The reward of this trip was a much-needed crash course in the Serbian political scene, followed by a fascinating education on the nightlife of Beograd. Turns out I'm right at home on the club scene--everybody dances as awkwardly as I do! Score.
- Slavija Square is a circle. Which isn't news, it's just been bugging me for a little while.
- It really just hit me that I'm headed to Kosovo in under two weeks. I'm not too sure what to expect, although the abundant anti-Kosovo sentiment from just about every non-SIT-affiliated person on this trip makes it seem much worse than I think it will really be.

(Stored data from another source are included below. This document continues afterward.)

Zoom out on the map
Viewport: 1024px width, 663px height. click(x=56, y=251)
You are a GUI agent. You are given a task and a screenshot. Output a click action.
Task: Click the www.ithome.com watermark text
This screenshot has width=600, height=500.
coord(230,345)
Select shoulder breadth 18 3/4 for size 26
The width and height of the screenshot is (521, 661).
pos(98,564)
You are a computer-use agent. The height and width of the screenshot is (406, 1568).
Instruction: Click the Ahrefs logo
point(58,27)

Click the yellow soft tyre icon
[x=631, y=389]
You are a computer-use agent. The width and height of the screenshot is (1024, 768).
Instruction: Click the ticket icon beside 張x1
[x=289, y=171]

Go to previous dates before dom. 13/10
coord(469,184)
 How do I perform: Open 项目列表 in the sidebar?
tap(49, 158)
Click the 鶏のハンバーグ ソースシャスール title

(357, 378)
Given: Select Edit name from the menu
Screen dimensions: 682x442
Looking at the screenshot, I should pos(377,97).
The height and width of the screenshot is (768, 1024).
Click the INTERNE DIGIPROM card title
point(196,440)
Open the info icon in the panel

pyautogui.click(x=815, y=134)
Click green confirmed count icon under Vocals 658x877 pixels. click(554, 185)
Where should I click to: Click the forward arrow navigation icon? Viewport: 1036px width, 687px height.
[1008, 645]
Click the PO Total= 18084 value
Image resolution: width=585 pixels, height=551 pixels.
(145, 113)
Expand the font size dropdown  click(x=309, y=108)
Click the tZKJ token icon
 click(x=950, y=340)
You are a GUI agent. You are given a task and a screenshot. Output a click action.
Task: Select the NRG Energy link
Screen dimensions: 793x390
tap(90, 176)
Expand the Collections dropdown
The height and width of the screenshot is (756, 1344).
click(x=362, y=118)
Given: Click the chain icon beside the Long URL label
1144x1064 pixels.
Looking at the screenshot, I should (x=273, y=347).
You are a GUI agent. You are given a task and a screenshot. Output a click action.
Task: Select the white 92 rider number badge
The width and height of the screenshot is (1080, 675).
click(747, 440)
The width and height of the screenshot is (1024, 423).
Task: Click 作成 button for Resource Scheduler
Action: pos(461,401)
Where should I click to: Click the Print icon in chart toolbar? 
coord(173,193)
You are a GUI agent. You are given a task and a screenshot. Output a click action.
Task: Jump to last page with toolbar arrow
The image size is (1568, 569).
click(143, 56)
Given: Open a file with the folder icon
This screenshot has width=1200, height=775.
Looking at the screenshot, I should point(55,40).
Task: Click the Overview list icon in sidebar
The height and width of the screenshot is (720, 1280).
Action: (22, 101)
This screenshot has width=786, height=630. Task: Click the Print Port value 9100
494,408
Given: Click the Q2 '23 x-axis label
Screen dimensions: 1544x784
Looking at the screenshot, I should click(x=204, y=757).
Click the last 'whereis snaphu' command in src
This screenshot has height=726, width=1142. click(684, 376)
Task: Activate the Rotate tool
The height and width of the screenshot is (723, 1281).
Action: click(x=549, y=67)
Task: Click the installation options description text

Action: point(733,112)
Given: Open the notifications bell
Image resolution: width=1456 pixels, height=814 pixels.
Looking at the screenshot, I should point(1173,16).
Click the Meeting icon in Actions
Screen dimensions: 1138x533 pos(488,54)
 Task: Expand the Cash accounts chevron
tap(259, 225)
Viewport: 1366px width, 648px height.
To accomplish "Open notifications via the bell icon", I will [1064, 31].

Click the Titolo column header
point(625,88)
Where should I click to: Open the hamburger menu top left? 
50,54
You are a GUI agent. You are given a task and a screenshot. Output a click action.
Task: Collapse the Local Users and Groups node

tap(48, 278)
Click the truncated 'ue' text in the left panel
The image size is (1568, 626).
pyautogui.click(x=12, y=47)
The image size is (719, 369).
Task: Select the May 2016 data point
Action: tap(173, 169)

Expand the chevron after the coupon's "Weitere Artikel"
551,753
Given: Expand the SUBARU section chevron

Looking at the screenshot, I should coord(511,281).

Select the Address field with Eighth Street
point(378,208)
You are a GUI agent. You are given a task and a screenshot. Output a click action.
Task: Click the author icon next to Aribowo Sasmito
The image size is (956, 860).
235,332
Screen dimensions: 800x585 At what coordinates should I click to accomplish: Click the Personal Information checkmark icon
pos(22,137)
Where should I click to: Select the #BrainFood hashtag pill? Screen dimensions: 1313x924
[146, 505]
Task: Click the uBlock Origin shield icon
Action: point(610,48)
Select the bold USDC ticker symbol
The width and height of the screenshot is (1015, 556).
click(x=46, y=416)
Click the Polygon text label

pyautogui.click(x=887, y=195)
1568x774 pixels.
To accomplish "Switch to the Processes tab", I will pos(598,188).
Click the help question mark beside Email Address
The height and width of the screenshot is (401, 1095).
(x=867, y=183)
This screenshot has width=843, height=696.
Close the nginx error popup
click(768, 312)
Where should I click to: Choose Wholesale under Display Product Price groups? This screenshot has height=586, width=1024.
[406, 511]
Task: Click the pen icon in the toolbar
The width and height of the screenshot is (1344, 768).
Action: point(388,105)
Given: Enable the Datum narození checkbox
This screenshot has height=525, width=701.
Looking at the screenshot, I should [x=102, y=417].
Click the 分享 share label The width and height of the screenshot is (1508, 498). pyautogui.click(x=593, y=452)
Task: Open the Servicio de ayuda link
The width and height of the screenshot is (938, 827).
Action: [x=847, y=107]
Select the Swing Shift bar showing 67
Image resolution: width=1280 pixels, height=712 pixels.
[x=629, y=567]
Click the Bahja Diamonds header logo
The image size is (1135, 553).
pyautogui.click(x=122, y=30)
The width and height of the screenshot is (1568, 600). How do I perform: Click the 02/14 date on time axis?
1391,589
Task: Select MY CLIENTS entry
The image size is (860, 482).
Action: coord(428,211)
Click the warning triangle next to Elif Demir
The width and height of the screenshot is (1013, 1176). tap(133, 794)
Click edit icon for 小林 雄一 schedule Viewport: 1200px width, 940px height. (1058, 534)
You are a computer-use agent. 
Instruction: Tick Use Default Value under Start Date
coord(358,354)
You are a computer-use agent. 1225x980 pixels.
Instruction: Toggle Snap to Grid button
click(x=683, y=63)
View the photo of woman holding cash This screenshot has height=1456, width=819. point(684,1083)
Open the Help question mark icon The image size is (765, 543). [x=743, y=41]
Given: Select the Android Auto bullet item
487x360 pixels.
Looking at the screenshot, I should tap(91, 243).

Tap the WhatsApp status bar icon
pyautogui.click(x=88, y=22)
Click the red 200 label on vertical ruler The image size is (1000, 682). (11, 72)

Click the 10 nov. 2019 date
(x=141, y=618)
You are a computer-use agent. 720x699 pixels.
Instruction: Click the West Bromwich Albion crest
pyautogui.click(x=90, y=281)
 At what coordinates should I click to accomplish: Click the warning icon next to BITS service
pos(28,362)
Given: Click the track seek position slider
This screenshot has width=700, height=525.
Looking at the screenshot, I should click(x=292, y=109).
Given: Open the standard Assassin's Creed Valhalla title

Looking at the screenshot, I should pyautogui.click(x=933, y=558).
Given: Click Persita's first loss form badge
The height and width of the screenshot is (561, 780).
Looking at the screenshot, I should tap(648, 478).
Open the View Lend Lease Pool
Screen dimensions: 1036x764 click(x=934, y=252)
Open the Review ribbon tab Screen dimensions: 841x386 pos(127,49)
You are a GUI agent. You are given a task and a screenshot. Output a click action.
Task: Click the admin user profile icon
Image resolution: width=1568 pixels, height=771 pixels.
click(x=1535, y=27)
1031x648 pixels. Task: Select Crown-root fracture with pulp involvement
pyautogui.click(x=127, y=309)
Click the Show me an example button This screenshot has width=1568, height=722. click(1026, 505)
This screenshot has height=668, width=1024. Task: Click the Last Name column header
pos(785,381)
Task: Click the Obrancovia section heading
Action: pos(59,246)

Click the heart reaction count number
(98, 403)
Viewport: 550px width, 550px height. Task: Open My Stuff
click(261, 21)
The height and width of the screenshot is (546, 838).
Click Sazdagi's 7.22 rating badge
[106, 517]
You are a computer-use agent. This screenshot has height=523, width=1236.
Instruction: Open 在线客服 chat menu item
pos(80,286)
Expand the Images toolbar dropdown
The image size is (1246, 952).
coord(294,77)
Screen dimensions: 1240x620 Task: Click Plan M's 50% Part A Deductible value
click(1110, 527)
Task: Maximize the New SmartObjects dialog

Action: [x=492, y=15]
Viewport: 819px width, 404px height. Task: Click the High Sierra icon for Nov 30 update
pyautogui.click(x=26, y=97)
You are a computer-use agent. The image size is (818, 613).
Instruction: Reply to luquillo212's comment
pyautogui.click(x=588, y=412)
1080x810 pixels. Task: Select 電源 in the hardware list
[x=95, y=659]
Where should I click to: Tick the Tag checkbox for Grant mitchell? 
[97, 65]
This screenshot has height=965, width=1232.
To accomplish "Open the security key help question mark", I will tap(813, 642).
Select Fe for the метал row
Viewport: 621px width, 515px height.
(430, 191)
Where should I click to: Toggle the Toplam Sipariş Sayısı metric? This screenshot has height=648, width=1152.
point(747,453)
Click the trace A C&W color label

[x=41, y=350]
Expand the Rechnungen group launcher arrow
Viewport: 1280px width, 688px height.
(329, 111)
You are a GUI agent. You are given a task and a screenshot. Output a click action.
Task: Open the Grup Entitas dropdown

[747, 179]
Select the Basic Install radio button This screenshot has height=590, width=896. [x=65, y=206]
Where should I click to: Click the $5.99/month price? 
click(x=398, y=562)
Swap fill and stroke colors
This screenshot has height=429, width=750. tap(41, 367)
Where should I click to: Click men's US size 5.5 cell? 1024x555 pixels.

- I'm starting to really piece things together on Serbian jeopardy (called, awesomely, Slagilnitsa). It has six stages, and as far as I can tell they go something like this:
- Piece together the biggest word possible with ten random letters
- Try to reach a random number by mathematically manipulating other random numbers
- Try to figure out a word based on provided clues
- Try to guess a 4-character sequence of card suits
- Trivia questions
- Word association. The overall winner gets a dictionary. Which is kind of like a cash prize.